Hamburg Ballett: Emilie Mazon fesselt als Ophelia von Anbeginn an

Hamlet 21, Ballett von John Neumeier in der Hamburgischen Staatsoper Leidenschaftlicher: die alternative Besetzung, 15. Oktober 2021

Emilie Mazon fesselte als Ophelia von Anbeginn an, zunächst als verspielte, glückliche, sich der ersten Liebe zärtlich Hingebende, später als bipolar Gestörte mit tänzerischer Auslotung der Höhen und Tiefen einer gequälten Seele

Nach der Aufführung: Marc Jubete (Horvendel), Yaiza Coll (Geruth), Emilie Mazon (Ophelia), Matias Oberlin (Fenge), Lizhong Wang (Koller, Fortinbras), Louis Haslach (Polonius), Nicolas Gläsmann (Horatio) und Alexandr Trusch (Hamlet)

von Dr. Ralf Wegner (Text und Fotos)

Wie bei fast allen großen Neumeierballetten werden seine Choreographien bei jedem neuen Sehen tiefgründiger und fesselnder. Manches erscheint geradezu neu, wie bisher noch nicht gesehen. So erging es mir auch gestern. Am Ende des Stücks wird zwar wieder die Schulstube gezeigt und Shakespeare mit Der Rest ist Schweigen zitiert; zuvor traten aber alle Tänzerinnen und Tänzer sich begrüßend wie nach einem Theaterstück auf, also auch jene, die den Bühnentod erlitten hatten. Es war eben alles nur ein Spiel.

Und gespielt wurde hervorragend, vor allem von dem Protagonisten des Stücks, Alexandr Trusch. Physisch intensiv und darstellerisch umwerfend nahm er sich der Rolle des Hamlet an. Das war eine großartige Leistung, die am Ende auch entsprechend bejubelt wurde. Diesmal stimmte auch die Chemie zwischen den Paaren Alexandr Trusch und Emilie Mazon (Ophelia) sowie Matias Oberlin (Hamlets Onkel Fenge) und Yaiza Coll (Hamlets Mutter Geruth). Yaiza Colls Aura als Geruth war beeindruckend. Hin und hergerissen zwischen zwei Männern gab sie sich mehr und mehr der Liebe zu ihrem Sohn Hamlet hin, konnte sich aber auch nicht der erotischen Triebkraft Fenges, vorzüglich von Matias Oberlin getanzt, erwehren.

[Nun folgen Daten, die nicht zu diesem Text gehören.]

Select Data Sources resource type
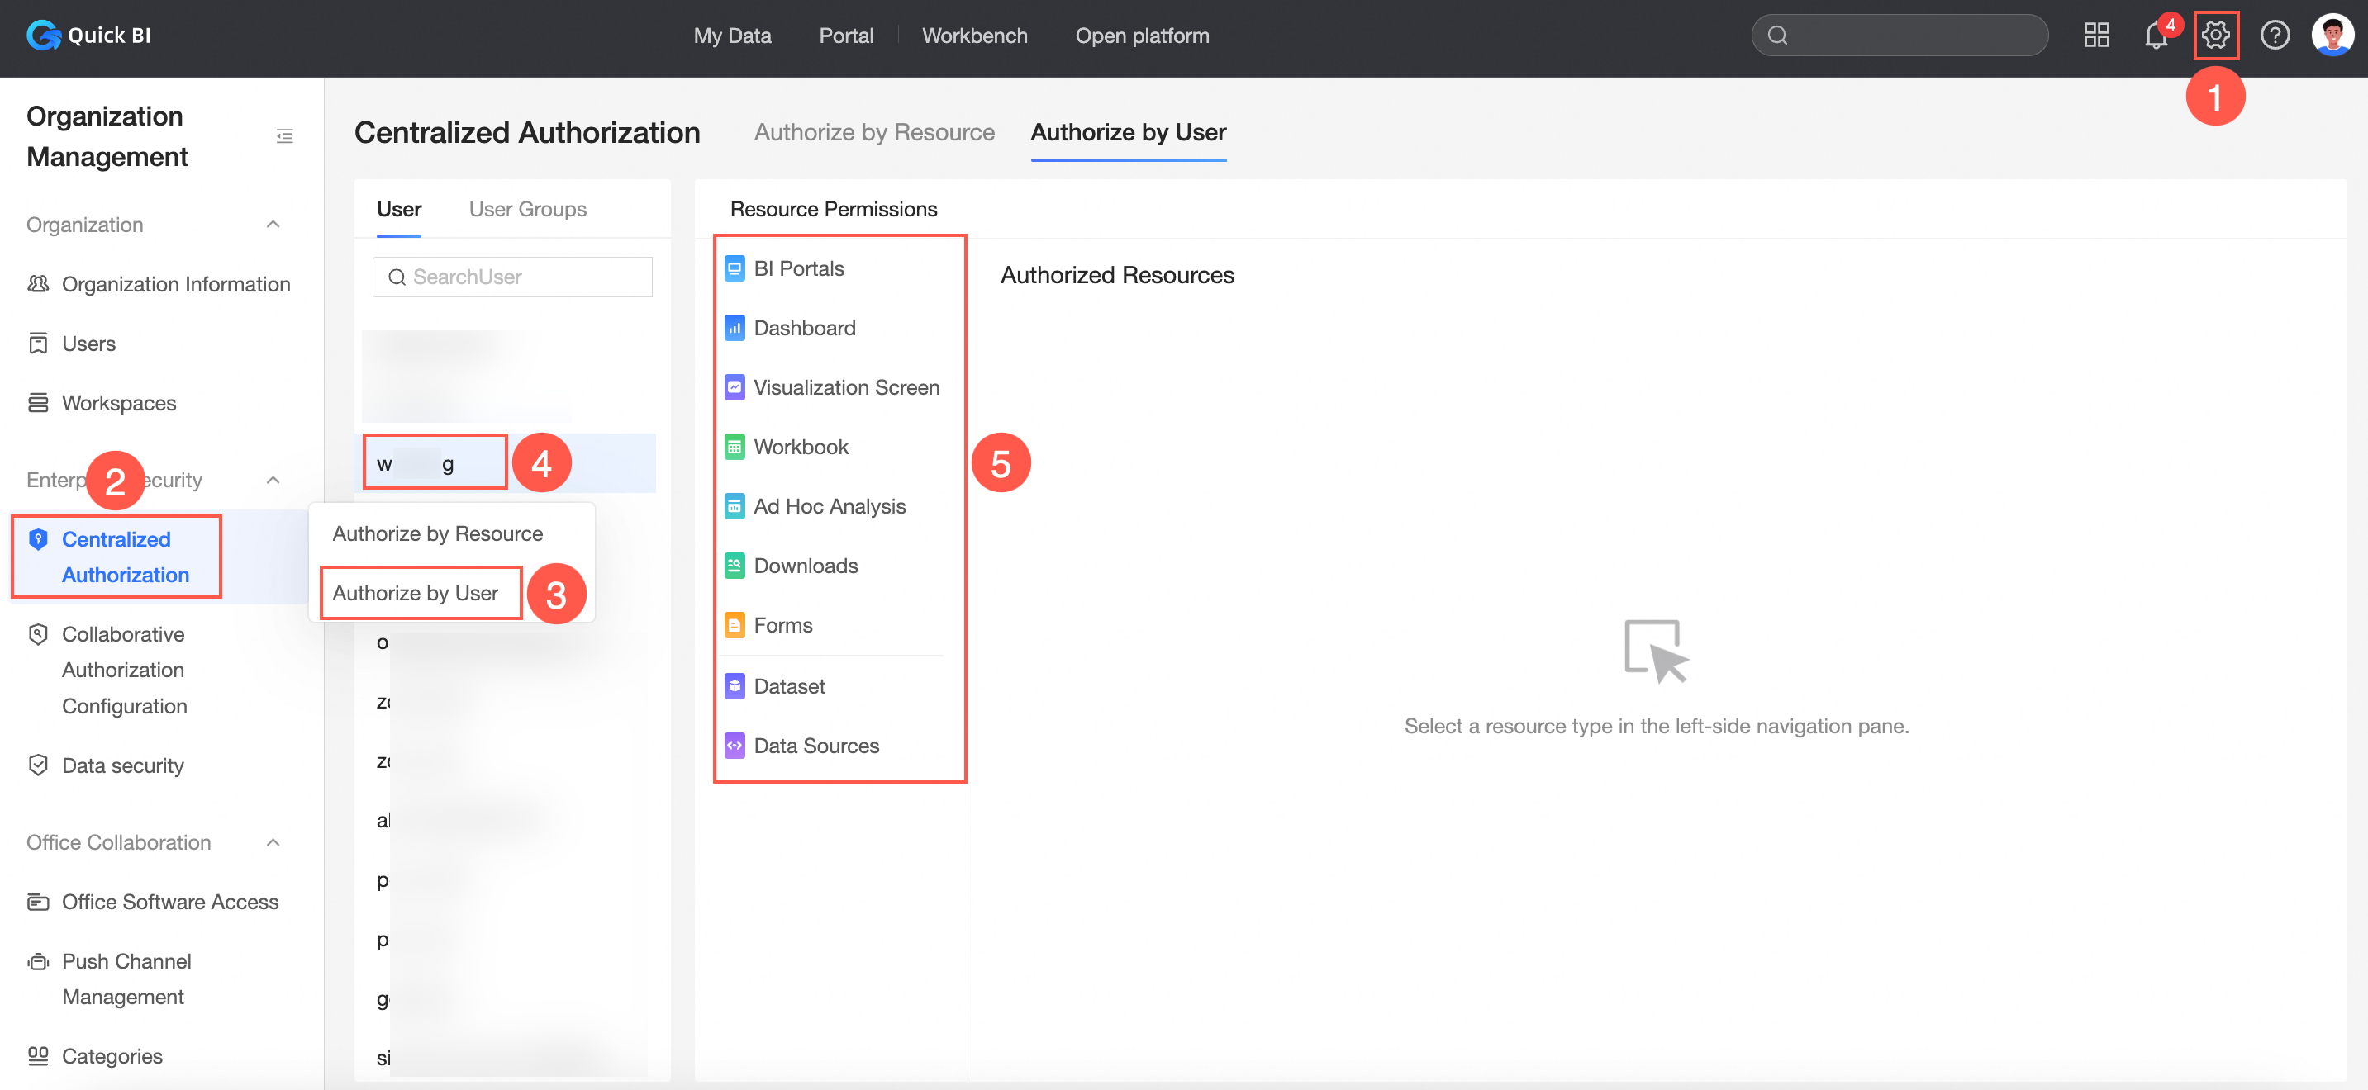Screen dimensions: 2368x1090 point(815,745)
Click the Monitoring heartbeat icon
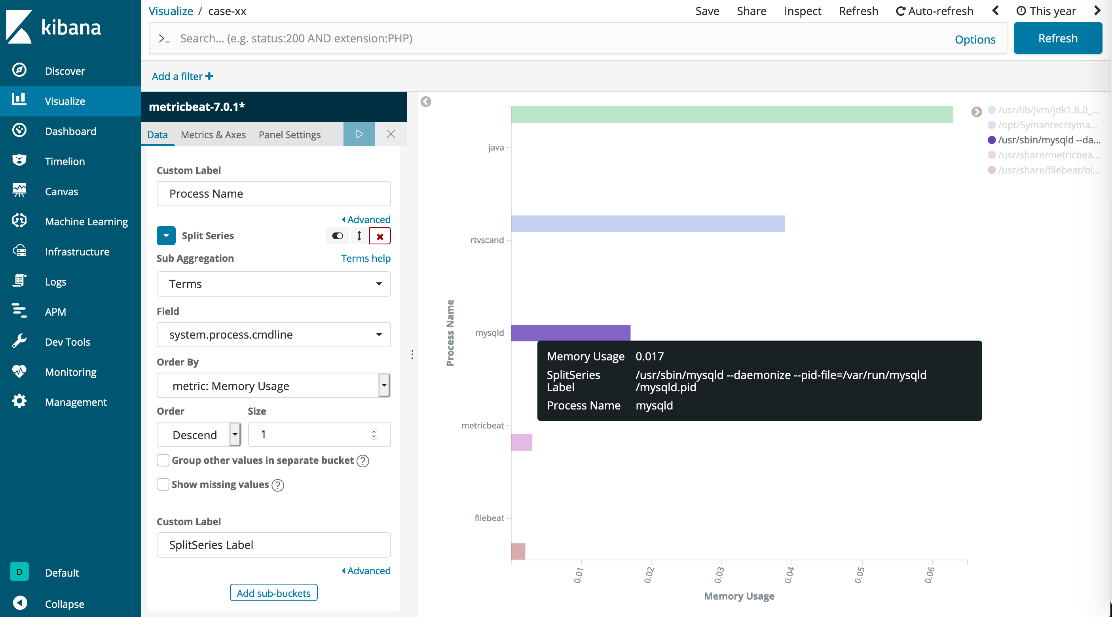1112x617 pixels. click(x=19, y=371)
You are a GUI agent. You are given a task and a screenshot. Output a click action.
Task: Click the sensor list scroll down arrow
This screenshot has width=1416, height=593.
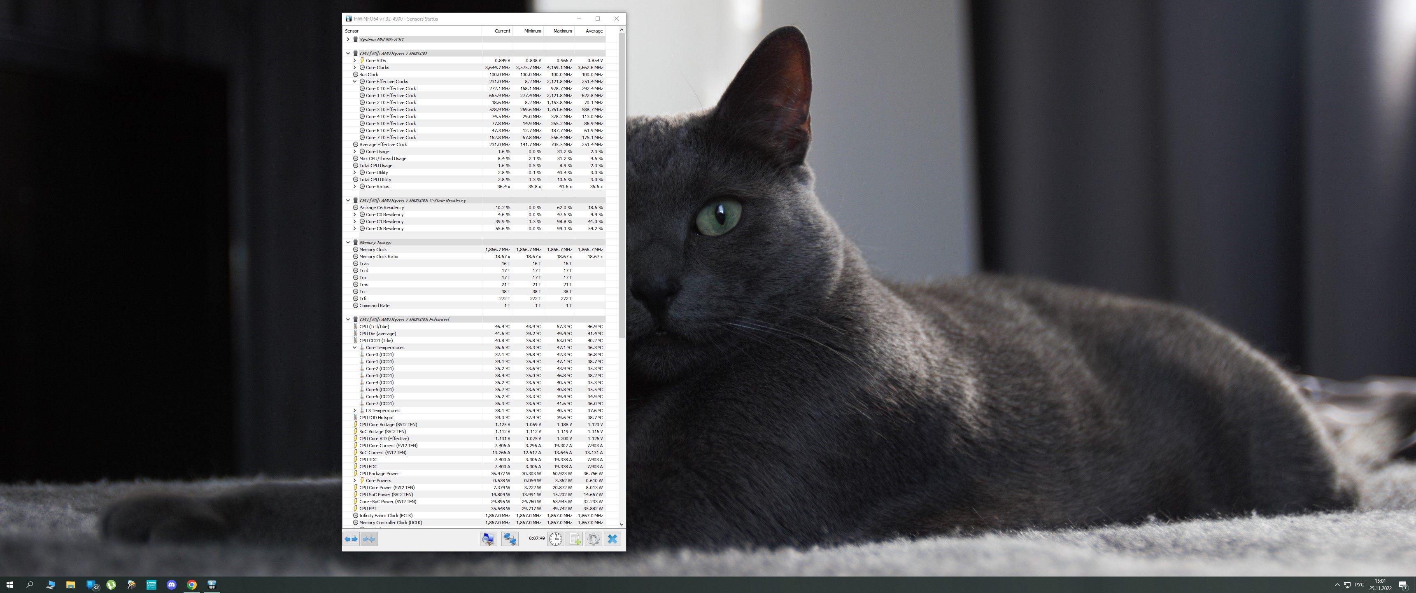[622, 525]

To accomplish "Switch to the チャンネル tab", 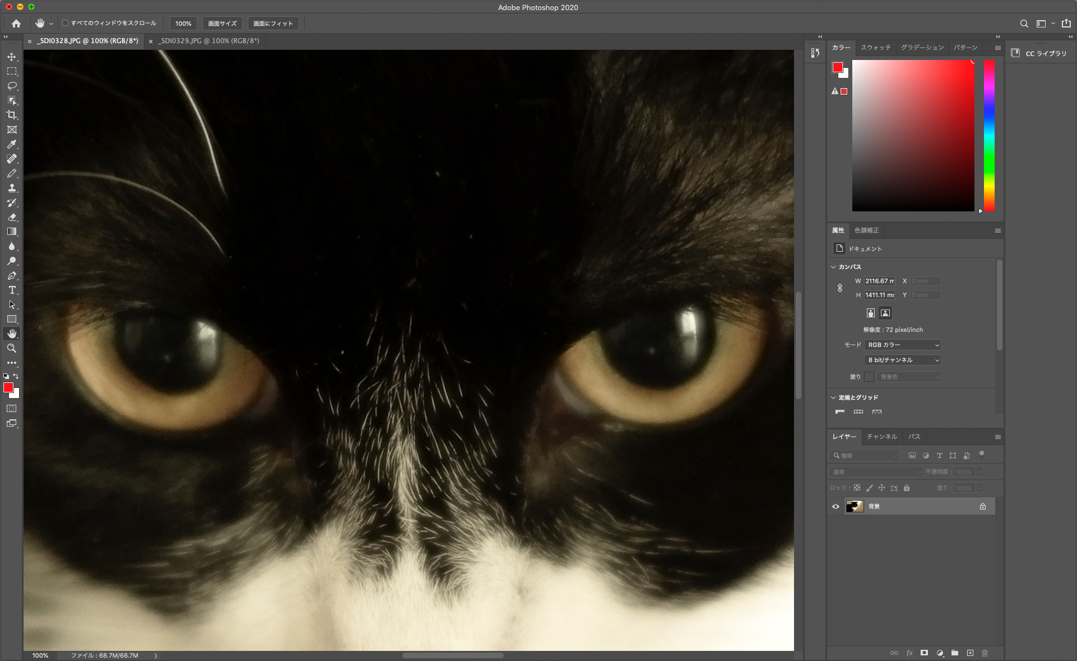I will (x=881, y=437).
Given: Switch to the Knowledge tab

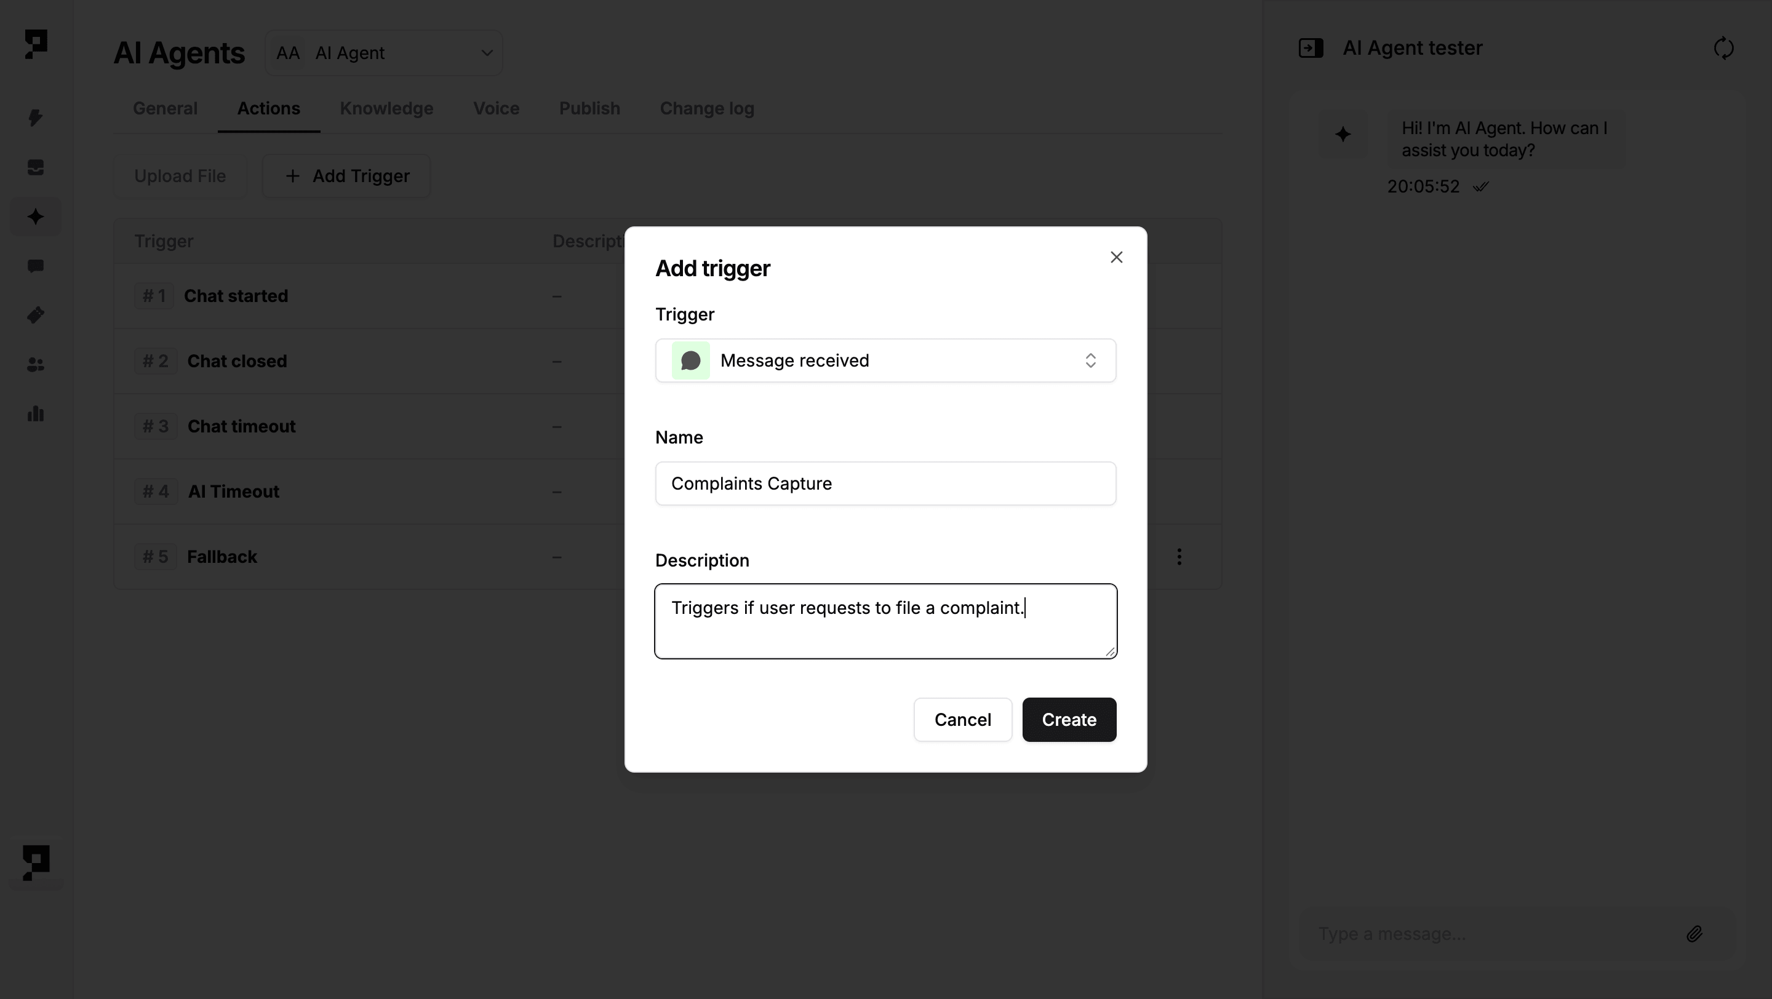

Emilie Mazon fesselte als Ophelia von Anbeginn an, zunächst als verspielte, glückliche, sich der ersten Liebe zärtlich Hingebende, später als bipolar Gestörte mit tänzerischer Auslotung der Höhen und Tiefen einer gequälten Seele, und schließlich mit einem packenden Solo vor dem Sprung in die Große Welle nach Art des japanischen Künstlers Katsushika Hokusai. Schön, dass diese mit starker Bühnenpräsenz gesegnete Tänzerin wieder einmal in einer tragenden Rolle zu sehen war.

Matias Oberlin, Lizhong Wang, Louis Haslach und Yaiza Coll

Marc Jubete ließ als Horvendel Florian Pohl nicht ganz vergessen; das lag allein schon an der körperlichen Größe und autoritären Dominanz, welche Pohl vor allem in den Pas de deux mit Hamlet eingebracht hatte. Lizhong Wang war ein guter Koller und Fortinbras, der erst 21jährige Louis Haslach tanzte ebenfalls gut, verfügte als Lehrer Hamlets und Ophelias Vater Polonius aber noch nicht über die darstellerische Kompetenz von Ivan Urban in derselben Rolle. In dem Prolog und Epilog wird im Schulraum auch gesprochen, wieder fiel Nicolas Gläsmann als Horatio mit angenehmer sonorer Sprechstimme auf.  Atte Kilpinen, Aleix Martínez und Illia Zakrevsky gaben der Gauklertruppe kontur, unter Geruths Hofdamen beeindruckte Patricia Friza mit elegant-elegischen Bewegungen.

Dieses Mal konnte ich mich auch mit der Musik von Michael Tippett anfreunden, sie wurde wieder vom Band gespielt. Der Beifall war am Ende jubelnd und lang anhaltend, vor allem für Yaiza Coll, Emilie Mazon und natürlich den Protagonisten des Abends, Alexandr Trusch.